Bhatnagar’s classmate, Alexander Daifotis, internalized a similar lesson. A former investment manager at Bridgewater Associates, Daifotis describes himself as a “quant-turned-poet.” In this role, he says, he became good at using research to find “good answers to hard questions.” At Booth, he learned that he could get the best answers by reversing that order.

“Through my MBA, I like to think that I’ve gotten better at asking the right hard questions or more colloquially, “being at the right place at the right time.” In Professor Schrager’s New Venture Strategy class, he encourages us to think of business as a race against time where eventually everyone gets the right answer, but there is never enough time to answer every possible question. Thus, those who ask the right questions first, win.”

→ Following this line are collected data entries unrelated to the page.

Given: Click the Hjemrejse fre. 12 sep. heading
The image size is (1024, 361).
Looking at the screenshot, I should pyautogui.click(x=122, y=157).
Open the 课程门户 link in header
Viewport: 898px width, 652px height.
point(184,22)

LEARNING TO PRIORITIZE AND LET GO

This instinct to scale back – to prioritize – also inexorably shaped the experience of Rahul Goyal. During his consulting career, Goyal worked to be the guy who would “do everything and be everywhere.” At Columbia Business School, he recognized the value of letting go, focusing his time and energy instead on what would ultimately yield the biggest return.

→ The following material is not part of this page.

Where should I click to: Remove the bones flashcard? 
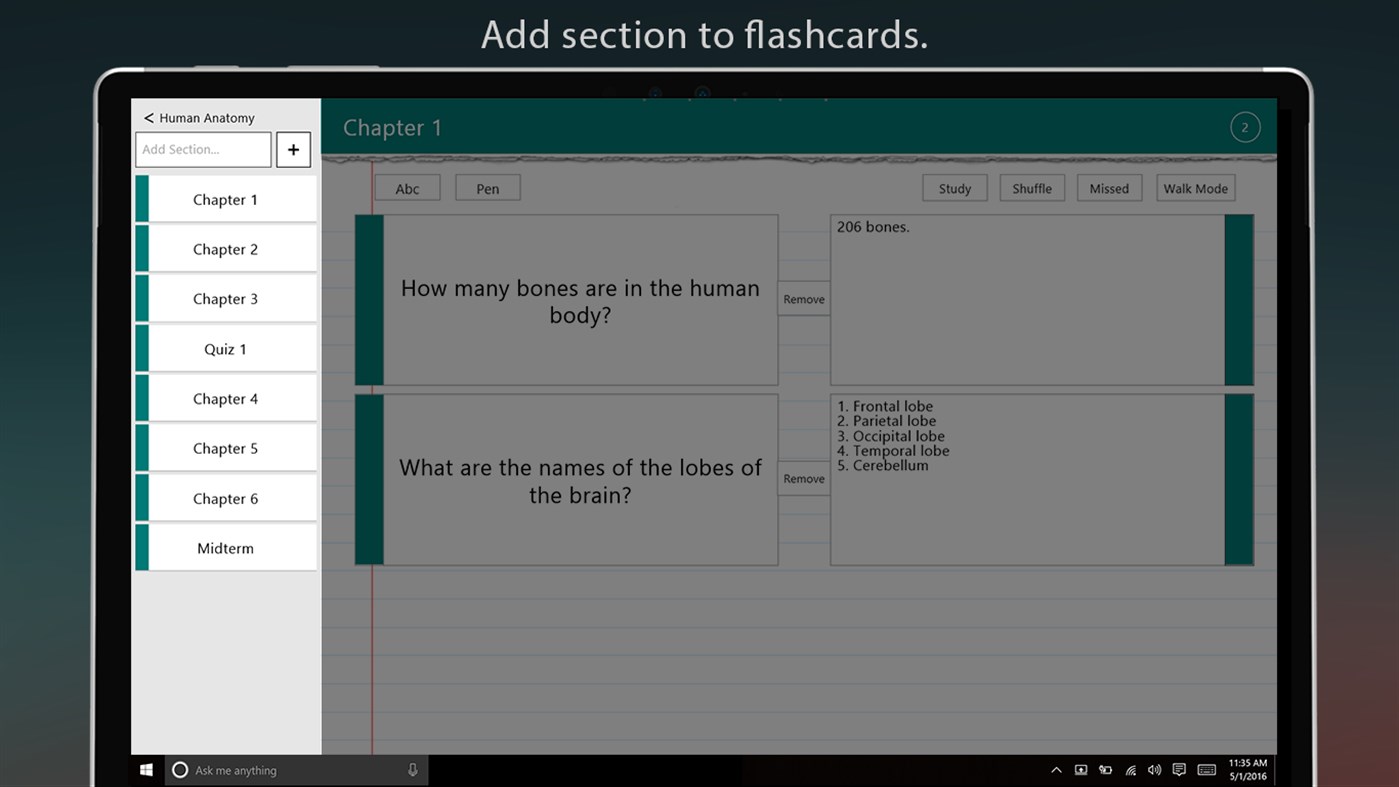point(803,298)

“There will always be so much happening that you cannot participate in each and every activity at school and it is possible to get massive FOMO,” he explains. “Trying to be physically present everywhere at once makes it difficult to be mentally present anywhere at once, so focus on what is truly important to you so that you can prioritize and maximize your experience.”

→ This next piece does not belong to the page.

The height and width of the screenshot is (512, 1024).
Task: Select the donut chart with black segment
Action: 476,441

For NYU Stern’s Lia Winograd, that priority was building her clothing startup, Pepper. To do that, she focused on heavily on networking – with business school offering a platform that enabled her to tap into a wide range of expertise and funding sources. “I used to hear people say, “Your network is your net worth,” she says. “It sounded intuitive, but I didn’t fully grasp what it meant until I had a network worth being described as such. Prior to my MBA, I was a founder in New York City who could count the people upon whom I could reliably depend on with my own two hands. As I prepare to graduate, I not only know a huge range of founders, investors, and other really smart people, but I’ve already used those connections to further Pepper’s success.

A TRUE EMPHASIS ON LEARNING

University of Maryland’s Stephanie Gomez

Perhaps the biggest transformation was the role of school itself. As undergrads, the Best & Brightest often studied to the test to notch the highest grades. As they entered the workplace, they realized that the Dean’s List didn’t always correlate with the C-Suite. As a result, the Class of 2019 focused on things that truly mattered – practical applications, networking, and soft skills – during their second go-round in academia.

“Prior to business school, I aimed to be the expert in my field, to be the most knowledgeable in my chosen specialty,” admits Stephanie Gomez, a University of Maryland MBA who started her career as a Biochemist. “During business school, I was able to take a step back from this mantra and value not being the smartest person in the room – as influencing multiple experts can be a benefit of all those within a team. In addition, I have become confident in my capability to resolve more complex situations and know when to leverage my own personal board of advisors for their wisdom. These are skills that have transformed who I am as a team member, a leader, and as an individual.”

Now, the 2019 Best & Brightest MBAs are leaving campus steeped in technical intricacies and best practices. Like MBA graduates before them, it was the transformation – the savvy, mettle, vision, and relationships they gained – that made business school the most defining time of their lives.

“I have a greater understanding and awareness of myself, my ability to lead, work in teams, and solve complex problems,” says Neethi Johnson of Ohio State’s Fisher College. “It is through dreaming bigger, working hard, and growing confidence – and being both patient and resilient in the face of challenges – that have helped me get where I am…I have witnessed in Fisher what is in me – the spirit to change the world, to create something that challenges conventional thinking, and the desire to benefit society.”